Task description: From the items below, extract every line that contains the word "what". Case counts.

──────── Data in this exercise

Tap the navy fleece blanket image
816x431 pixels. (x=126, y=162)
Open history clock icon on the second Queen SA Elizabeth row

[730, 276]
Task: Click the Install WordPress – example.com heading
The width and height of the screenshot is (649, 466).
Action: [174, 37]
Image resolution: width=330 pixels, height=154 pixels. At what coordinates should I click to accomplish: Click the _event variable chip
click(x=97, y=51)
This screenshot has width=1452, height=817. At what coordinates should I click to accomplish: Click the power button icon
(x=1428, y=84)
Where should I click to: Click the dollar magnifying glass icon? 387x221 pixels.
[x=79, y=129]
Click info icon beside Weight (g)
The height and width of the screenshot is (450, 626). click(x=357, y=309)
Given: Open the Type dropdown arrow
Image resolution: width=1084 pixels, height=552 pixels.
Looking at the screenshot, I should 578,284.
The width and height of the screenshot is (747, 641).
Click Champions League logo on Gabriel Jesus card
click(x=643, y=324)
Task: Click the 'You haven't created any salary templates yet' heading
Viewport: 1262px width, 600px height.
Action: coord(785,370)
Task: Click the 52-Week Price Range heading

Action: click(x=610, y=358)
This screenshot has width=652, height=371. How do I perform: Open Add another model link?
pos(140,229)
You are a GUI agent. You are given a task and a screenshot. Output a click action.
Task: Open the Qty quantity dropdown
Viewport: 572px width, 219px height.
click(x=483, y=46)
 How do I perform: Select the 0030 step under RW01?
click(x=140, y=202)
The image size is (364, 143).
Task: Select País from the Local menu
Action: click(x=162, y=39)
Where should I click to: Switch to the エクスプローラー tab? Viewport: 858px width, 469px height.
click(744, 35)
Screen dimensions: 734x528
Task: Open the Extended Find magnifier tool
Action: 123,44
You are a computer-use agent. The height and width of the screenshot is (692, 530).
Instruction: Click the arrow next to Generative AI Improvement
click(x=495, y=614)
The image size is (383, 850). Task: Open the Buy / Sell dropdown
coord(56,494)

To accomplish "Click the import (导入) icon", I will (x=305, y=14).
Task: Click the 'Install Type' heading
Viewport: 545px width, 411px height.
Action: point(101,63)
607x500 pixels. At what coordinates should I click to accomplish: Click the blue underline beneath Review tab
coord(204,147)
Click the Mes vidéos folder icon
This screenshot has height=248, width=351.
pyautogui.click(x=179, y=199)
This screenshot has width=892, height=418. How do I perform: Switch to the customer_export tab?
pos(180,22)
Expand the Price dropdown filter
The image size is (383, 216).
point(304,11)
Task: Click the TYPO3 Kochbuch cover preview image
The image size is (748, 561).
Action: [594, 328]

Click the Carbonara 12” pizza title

────────────────

Full response:
Image resolution: width=330 pixels, height=154 pixels. At what coordinates should I click to accomplish: Click the _event variable chip
This screenshot has width=1452, height=817. At what coordinates should I click to accomplish: Click the power button icon
607x500 pixels. At what coordinates should I click to accomplish: Click the blue underline beneath Review tab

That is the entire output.